- Parlamentares da União Europeia vão votar, nesta quarta-feira, se devem acionar o Tribunal de Justiça da União Europeia para decidir sobre o acordo de livre comércio com o Mercosul.
- Um grupo de cento e quarenta e quatro parlamentares apresentou a ação questionando a aplicação do acordo antes da ratificação completa e se seus termos limitam políticas ambientais e de saúde do consumidor.
- Se levado ao tribunal, o parecer deve demorar cerca de dois anos; o acordo poderia, provisoriamente, ser aplicado, mas isso pode enfrentar resistência política.
- Países como Alemanha e Espanha defendem o acordo para compensar perdas com tarifas dos Estados Unidos e reduzir a dependência da China, além de manter acesso a minerais críticos.
- O acordo foi assinado no fim de semana entre a União Europeia e os integrantes do Mercosul — Argentina, Brasil, Paraguai e Uruguai — e ainda precisa da ratificação de todos os Estados-membros.
Bruxelas, 21 de janeiro – Parlamentares da União Europeia vão votar nesta quarta-feira se devem acionar o Tribunal de Justiça da UE para questionar o acordo de livre comércio com Mercosul. A decisão pode atrasar o tratado em até dois anos e, em caso de impasse, comprometer a sua viabilidade.
Um grupo de 144 deputados apresentou a contestação, pedindo ao TJUE que defina se o acordo pode ser aplicado antes da ratificação completa pelos Estados-membros e se as suas disposições limitam a capacidade da UE de proteger políticas ambientais e de saúde pública. O tribunal costuma levar cerca de dois anos para proferir pareceres.

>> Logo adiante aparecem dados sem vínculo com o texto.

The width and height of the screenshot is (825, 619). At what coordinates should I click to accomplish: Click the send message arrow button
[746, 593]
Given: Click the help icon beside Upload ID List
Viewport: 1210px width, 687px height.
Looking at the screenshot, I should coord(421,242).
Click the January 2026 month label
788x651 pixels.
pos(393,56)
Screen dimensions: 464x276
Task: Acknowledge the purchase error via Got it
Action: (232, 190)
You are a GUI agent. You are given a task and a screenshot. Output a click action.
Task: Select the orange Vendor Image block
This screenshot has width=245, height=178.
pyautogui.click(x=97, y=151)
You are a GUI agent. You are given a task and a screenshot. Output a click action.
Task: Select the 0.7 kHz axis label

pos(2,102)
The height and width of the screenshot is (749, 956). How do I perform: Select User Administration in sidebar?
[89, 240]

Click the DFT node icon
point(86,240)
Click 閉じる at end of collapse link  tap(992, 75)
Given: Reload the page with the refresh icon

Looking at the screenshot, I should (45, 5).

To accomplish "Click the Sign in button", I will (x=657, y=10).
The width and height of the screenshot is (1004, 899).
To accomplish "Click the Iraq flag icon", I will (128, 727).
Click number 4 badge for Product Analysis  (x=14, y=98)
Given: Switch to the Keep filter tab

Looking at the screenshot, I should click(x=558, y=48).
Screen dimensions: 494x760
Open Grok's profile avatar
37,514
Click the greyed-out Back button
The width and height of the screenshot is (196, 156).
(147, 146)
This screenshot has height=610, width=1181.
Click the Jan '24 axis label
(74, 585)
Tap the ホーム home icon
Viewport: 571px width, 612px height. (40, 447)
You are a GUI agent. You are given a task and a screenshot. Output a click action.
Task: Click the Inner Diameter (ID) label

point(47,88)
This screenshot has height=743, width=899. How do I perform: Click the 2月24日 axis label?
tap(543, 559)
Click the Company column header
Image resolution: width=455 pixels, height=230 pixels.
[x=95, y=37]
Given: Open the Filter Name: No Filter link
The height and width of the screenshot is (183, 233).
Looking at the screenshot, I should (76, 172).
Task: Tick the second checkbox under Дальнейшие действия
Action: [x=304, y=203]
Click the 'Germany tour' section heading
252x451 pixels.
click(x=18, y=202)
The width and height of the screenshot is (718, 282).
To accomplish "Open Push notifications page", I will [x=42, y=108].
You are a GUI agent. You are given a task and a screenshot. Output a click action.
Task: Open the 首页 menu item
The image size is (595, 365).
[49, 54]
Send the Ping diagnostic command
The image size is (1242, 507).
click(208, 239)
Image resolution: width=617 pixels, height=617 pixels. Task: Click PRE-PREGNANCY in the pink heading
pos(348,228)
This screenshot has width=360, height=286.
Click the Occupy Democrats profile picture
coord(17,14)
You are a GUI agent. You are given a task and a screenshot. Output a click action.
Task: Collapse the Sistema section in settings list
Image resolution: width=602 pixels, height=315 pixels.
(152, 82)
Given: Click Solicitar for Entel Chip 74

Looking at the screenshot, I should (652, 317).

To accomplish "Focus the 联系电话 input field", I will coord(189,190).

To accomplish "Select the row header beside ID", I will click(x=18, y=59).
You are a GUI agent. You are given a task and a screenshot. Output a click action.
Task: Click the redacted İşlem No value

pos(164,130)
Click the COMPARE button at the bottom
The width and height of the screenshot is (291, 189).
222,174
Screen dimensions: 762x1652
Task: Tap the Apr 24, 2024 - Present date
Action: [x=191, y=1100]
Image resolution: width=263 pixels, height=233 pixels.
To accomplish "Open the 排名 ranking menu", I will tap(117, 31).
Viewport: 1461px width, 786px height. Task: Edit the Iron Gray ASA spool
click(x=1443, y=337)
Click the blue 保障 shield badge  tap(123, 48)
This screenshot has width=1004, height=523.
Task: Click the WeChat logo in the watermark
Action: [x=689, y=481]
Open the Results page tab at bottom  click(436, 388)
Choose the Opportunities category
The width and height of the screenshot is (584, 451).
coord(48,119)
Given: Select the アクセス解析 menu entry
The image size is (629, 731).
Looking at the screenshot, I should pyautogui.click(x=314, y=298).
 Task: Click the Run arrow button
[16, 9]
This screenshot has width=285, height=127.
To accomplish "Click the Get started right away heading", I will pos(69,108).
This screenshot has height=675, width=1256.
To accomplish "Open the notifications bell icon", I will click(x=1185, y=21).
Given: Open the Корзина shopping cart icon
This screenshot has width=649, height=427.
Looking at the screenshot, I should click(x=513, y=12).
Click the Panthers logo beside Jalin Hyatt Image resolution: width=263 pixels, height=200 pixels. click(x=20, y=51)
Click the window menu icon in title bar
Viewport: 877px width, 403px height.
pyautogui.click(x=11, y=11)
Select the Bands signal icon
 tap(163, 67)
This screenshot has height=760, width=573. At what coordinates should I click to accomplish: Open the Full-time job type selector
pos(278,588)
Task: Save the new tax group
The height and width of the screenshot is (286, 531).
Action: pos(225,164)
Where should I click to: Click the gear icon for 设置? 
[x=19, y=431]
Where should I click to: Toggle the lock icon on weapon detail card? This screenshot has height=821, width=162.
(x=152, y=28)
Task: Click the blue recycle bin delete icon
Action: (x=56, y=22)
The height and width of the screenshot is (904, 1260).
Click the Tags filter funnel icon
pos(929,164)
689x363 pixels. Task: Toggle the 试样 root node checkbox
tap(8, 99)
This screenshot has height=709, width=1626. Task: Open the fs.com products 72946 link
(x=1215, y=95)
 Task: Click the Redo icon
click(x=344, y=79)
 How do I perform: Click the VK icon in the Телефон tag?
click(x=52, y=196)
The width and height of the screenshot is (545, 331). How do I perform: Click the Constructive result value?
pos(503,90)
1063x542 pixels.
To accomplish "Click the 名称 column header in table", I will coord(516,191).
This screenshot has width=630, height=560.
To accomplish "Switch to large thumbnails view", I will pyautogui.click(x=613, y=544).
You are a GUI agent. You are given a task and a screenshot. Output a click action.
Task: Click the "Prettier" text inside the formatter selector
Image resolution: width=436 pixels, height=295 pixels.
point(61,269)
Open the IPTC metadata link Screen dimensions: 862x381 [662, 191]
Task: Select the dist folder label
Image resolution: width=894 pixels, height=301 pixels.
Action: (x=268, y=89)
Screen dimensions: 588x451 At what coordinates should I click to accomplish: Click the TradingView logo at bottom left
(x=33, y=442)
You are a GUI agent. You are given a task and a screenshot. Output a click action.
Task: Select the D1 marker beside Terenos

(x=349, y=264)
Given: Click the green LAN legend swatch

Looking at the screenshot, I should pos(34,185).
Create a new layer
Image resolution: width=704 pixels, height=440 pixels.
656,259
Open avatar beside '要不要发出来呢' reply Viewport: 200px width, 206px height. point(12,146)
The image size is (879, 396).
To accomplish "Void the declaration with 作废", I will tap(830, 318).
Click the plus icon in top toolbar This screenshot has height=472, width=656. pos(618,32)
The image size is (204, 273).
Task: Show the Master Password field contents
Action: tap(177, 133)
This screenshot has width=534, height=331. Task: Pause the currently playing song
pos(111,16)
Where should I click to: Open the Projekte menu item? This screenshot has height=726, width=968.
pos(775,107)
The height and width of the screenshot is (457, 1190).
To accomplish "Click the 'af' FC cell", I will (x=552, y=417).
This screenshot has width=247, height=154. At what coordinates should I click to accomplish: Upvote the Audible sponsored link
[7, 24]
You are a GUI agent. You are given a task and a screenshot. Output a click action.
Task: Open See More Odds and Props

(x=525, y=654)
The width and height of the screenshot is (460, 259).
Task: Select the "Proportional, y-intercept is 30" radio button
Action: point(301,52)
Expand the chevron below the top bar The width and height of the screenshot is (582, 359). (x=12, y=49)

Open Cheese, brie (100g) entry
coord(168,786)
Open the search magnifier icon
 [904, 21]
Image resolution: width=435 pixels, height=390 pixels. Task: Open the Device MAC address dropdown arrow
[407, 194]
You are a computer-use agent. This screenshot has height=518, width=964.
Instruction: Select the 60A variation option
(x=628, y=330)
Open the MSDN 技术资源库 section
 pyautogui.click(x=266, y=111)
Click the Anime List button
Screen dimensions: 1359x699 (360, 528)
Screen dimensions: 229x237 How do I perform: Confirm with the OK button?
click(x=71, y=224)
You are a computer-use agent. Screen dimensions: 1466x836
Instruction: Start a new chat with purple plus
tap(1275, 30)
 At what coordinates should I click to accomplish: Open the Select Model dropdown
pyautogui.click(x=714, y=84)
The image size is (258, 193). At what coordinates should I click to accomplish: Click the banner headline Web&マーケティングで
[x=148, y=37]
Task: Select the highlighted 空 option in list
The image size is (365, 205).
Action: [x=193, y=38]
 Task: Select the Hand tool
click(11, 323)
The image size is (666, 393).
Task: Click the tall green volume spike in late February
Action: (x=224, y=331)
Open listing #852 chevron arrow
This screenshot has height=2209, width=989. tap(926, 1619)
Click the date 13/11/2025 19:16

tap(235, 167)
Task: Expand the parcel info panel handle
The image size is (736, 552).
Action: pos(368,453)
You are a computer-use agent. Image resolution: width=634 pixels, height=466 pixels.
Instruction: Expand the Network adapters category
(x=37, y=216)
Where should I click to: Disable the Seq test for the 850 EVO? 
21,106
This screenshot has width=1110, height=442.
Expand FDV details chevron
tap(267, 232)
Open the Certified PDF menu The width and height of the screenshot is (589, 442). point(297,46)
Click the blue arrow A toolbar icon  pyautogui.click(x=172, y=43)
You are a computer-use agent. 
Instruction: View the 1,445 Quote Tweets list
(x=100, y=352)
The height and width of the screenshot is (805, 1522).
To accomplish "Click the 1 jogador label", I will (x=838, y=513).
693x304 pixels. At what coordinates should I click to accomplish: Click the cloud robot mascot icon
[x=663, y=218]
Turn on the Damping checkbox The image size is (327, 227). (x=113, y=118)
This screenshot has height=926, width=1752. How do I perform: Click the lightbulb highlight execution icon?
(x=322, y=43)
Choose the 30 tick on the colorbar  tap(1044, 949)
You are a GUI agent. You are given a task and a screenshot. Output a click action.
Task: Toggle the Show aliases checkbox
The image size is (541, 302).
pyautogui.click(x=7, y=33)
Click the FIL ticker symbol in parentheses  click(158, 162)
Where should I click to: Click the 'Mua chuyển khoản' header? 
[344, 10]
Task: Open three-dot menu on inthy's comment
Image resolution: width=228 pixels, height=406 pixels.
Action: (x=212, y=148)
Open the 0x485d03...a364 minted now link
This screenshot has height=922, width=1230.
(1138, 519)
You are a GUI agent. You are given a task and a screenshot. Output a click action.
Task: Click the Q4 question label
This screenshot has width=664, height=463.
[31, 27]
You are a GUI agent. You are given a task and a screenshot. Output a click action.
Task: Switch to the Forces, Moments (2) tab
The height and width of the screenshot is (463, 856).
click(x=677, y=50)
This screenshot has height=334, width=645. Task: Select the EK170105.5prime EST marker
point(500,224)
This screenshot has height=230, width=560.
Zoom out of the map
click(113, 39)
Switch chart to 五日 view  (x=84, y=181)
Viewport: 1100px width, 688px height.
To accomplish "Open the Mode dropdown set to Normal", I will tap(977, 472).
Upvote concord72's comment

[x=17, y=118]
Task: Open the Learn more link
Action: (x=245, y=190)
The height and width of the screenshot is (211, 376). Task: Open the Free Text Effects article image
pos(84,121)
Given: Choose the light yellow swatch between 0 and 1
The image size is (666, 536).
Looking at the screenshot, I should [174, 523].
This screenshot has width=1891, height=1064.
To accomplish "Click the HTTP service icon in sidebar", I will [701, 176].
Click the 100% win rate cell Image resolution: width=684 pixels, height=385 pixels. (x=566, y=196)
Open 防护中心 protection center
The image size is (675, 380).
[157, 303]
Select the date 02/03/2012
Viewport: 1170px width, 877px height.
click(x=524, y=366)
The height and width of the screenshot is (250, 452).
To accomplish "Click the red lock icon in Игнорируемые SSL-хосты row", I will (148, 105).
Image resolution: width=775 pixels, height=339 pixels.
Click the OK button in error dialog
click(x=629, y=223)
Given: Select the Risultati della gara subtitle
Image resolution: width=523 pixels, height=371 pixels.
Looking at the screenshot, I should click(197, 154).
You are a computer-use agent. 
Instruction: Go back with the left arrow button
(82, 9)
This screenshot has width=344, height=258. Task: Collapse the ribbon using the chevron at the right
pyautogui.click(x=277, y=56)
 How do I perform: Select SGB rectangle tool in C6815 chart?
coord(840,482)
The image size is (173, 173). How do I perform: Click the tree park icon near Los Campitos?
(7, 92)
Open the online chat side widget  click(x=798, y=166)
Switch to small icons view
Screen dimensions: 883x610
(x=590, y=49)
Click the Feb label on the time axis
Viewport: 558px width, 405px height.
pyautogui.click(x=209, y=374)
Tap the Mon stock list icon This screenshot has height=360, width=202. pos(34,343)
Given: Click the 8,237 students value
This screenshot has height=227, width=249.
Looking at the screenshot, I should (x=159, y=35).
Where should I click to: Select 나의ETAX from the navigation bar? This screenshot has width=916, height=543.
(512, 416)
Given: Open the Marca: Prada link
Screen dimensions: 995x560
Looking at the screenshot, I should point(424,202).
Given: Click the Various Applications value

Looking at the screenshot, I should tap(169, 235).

Caso o tema seja encaminhado ao tribunal, a UE ainda poderia aplicar provisoriamente o pacto antes da decisão final, mas isso pode encontrar forte resistência política. O Parlamento Europeu manteria poder de anular o acordo posteriormente, se necessário.
Participantes e motivações
Governos da UE defendem o tratado como resposta à concorrência de tarifas dos EUA e para reduzir a dependência da China, citando, entre outros pontos, o acesso a minerais críticos. Países como Alemanha e Espanha apoiam a aceleração das negociações para evitar perdas comerciais e estabilizar relações com Mercosul.
Do lado contrário, França — maior produtor agrícola da UE — lidera opositores que afirmam que o acordo pode aumentar importações de carne bovina, açúcar e aves a preços mais baixos, prejudicando produtores locais e gerando protestos no setor.
Contexto e desdobramentos
O tratado foi assinado no fim de semana, após anos de negociação, e requer aprovação formal de todos os membros para entrar em vigor. A votação desta quarta-feira ocorre em meio a debates sobre impactos ambientais, sanitários e setoriais, com possíveis consequências políticas caso o tribunal se envolva no tema.